_GIVEN REQUEST_.
Edit the entries below by replacing every "Open" with "Launch", changing nothing else.

(Entries for finding displayed items)
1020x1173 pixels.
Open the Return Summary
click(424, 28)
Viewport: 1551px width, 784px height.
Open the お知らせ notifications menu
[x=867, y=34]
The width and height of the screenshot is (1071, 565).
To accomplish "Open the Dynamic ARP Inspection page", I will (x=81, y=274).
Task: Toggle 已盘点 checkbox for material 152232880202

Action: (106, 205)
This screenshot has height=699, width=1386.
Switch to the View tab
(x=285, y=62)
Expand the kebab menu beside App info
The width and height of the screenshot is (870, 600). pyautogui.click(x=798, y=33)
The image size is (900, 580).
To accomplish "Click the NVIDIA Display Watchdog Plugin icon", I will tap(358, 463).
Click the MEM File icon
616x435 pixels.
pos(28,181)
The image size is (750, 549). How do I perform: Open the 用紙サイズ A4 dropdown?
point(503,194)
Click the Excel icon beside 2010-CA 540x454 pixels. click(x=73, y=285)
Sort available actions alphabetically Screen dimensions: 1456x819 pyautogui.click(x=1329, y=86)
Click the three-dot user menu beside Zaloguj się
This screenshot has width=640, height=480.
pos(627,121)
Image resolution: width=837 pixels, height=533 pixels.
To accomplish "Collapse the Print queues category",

_EXERCISE RESULT_.
1020x1173 pixels.
Launch the Return Summary
click(424, 28)
Viewport: 1551px width, 784px height.
Launch the お知らせ notifications menu
[x=867, y=34]
The width and height of the screenshot is (1071, 565).
To accomplish "Launch the Dynamic ARP Inspection page", I will (x=81, y=274).
Task: Toggle 已盘点 checkbox for material 152232880202

Action: (106, 205)
This screenshot has height=699, width=1386.
Switch to the View tab
(x=285, y=62)
Expand the kebab menu beside App info
The width and height of the screenshot is (870, 600). pyautogui.click(x=798, y=33)
The image size is (900, 580).
To accomplish "Click the NVIDIA Display Watchdog Plugin icon", I will tap(358, 463).
Click the MEM File icon
616x435 pixels.
pos(28,181)
The image size is (750, 549). How do I perform: Launch the 用紙サイズ A4 dropdown?
point(503,194)
Click the Excel icon beside 2010-CA 540x454 pixels. click(x=73, y=285)
Sort available actions alphabetically Screen dimensions: 1456x819 pyautogui.click(x=1329, y=86)
Click the three-dot user menu beside Zaloguj się
This screenshot has width=640, height=480.
pos(627,121)
Image resolution: width=837 pixels, height=533 pixels.
To accomplish "Collapse the Print queues category",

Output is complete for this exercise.